Center for Appalachian Studies and Communities announces fiction competition finalists

ISSUED: 9 June 2020
MEDIA CONTACT: Valerie Owens

SHEPHERDSTOWN, WV — Shepherd University’s Center for Appalachian Studies and Communities announces seven finalists in this year’s West Virginia Fiction Competition.

Finalists include “Closet Wars” by Pat Donohoe, Shepherdstown; “Green Leather Sofa” by D.C. Gallant, Harpers Ferry; “Taking Out the Dead” by M. Lynne Squires and “A Killing Time” by Cat Pleska, both of Scott Depot; “Eden on a Hill” by H. Suzanne Heagy, Fairmont; and “The Produce Stand” by Amber Ray Garcia and “June Drop” by Jordan Carter, both of Morgantown.

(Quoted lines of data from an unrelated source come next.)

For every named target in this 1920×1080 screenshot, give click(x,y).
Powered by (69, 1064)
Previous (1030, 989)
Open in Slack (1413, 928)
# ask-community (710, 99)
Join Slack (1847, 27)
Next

2020 Shepherd Writer-in-Residence Dorothy Allison will write critical reviews of each and will select the first, second, and third place winners and present their awards September 24 during the annual Scarborough Society Lecture and Awards at Shepherd during the Appalachian Heritage Writer-in-Residence and Festival September 18-25. The seven finalists will also have the opportunity to submit revisions to the 2021 volume of the “Anthology of Appalachian Writers,” which will be published in spring 2021.

This year the Judges’ Choice prize went to a seventh grader at the Linsly School in Wheeling, Caroline Higginbottom, for her story “Side with Me.” Higginbottom is the student of Sarah Ochap. Her story will be reviewed and critiqued by fiction writer and editor Natalie Sypolt.  It,  along with the three winners, will be published on the Appalachian Heritage Writer-in-Residence Competition website at https://www.shepherd.edu/ahwir/west-virginia-fiction-competition-winners/.

“The West Virginia Fiction Competition is an opportunity for West Virginia writers to connect with and be mentored by nationally recognized writers honored in the Appalachian Heritage Writers Project,” said Dr. Sylvia Bailey Shurbutt, Center for Appalachian Studies and Communities director. “It is also an opportunity to tell the world the West Virginia story through the talent and diverse voices of West Virginia writers.”

The Fiction Competition is funded by the West Virginia Center for the Book in partnership with the Shepherd University Foundation and Shepherd’s Center for Appalachian Studies and Communities.